Die steigende Zahl von Hinweisen führt bis heute zu missverständlichen Meldungen in Zeitungen und Online-Diensten. Bereits nach der Geschichte mit den angeblichen 29 Syrien-Kämpfern hatte das Bundesinnenministerium um Zurückhaltung gebeten. "Es wäre doch wünschenswert, dass diese Menschen bei aller Sorgfalt, die sicher erforderlich ist, jedenfalls nicht in erster Linie auf Misstrauen stoßen würden", erklärte ein Sprecher in der Bundespressekonferenz.
Aber als Innenminister Thomas de Maizière Anfang dieses Monats in einem Interview erneut den Stand der Dinge schilderte, waren die Schlagzeilen wieder da: "De Maizière befürchtet Terroristen unter Flüchtlingen", hieß es. Die Thüringische Landeszeitung schrieb gar: "Terroristen mischen sich unter Flüchtlinge." Dabei hatte der Innenminister doch hinzugefügt: "Bisher hat sich keiner dieser Hinweise irgendwie bewahrheitet."
Zwei Hypothesen beschäftigen die Sicherheitsbehörden
Der Aufwand, den die Ermittler von BKA und den zuständigen Landesbehörden angesichts der immer neuen Hinweise betreiben müssen, ist enorm, jeder Fall soll sorgsam überprüft werden. Lässt sich der Verdacht nicht schnell falsifizieren, leitet der Generalbundesanwalt Ermittlungen ein. Mindestens drei solcher Fälle gibt es inzwischen. In einem geht es um einen angeblichen IS-Kämpfer, der zuvor in Kuwait gewesen sein soll.
In einem anderen um einen Syrer, der sich in einer Asylbewerber-Unterkunft in Brandenburg vor Landsleuten als Kämpfer des IS brüstete - er habe Gefangene hingerichtet und eine Frau vergewaltigt. Andere Flüchtlinge filmten die Aussage per Handy, Karlsruhe nahm Ermittlungen wegen des Verdachts von Kriegsverbrechen auf. Inzwischen wurde der vermeintliche IS-Kämpfer vernommen: Nein, er sei kein Islamist, er sei an dem Abend einfach von Sinnen gewissen. Noch läuft die Prüfung. Aber allein die Tatsache, dass der Mann nicht in Haft sitzt, zeigt, dass auch die Ermittler an dem angeblichen Geständnis ihre Zweifel haben.
Niemand vermag zu sagen, ob sich auch in der Zukunft die Hinweise auf Terroristen als falsch herausstellen werden.

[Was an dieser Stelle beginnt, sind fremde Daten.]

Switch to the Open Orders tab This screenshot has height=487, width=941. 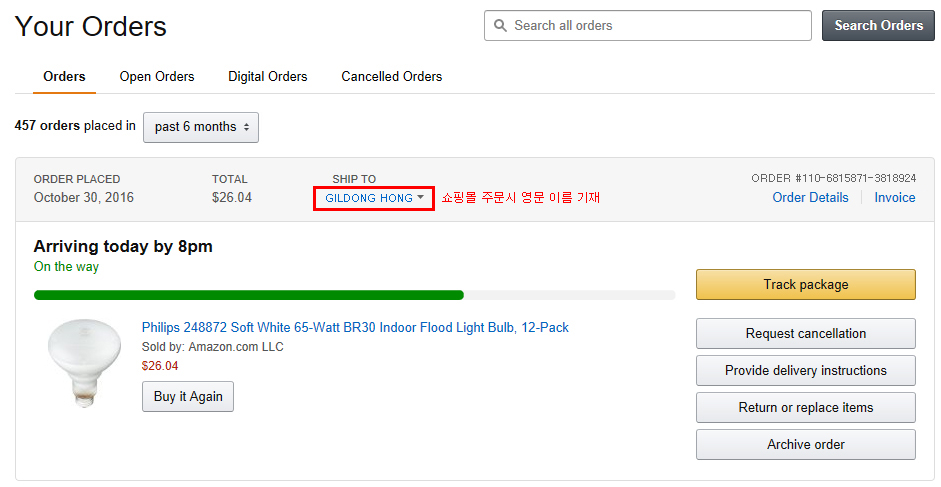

Schon morgen könne sich das ändern, sagen die Sicherheitsbehörden. Zwei Arbeitshypothesen beschäftigen sie: Als möglich, aber nicht sonderlich wahrscheinlich gilt, dass der IS eines Tages den Flüchtlingsstrom zur Einschleusung seiner Terroristen nutzen könnte. Aber über eine solche Strategie ist nichts bekannt, derzeit braucht der IS seine Kämpfer in Syrien und im Irak.
Als wahrscheinlicher wird erachtet, dass sich einzelne IS-Kämpfer unter die Flüchtlinge mischen, um sich von der Terrortruppe abzusetzen. Auch deshalb versuchen die Behörden, die Fingerabdrücke aller Flüchtlinge zu erfassen und mit den europäischen Datenbanken zu vergleichen. Von vielen der sogenannten "Foreign Fighters" liegen die entsprechenden Spuren vor. Keiner wurde bis heute unter den Flüchtlingen entdeckt.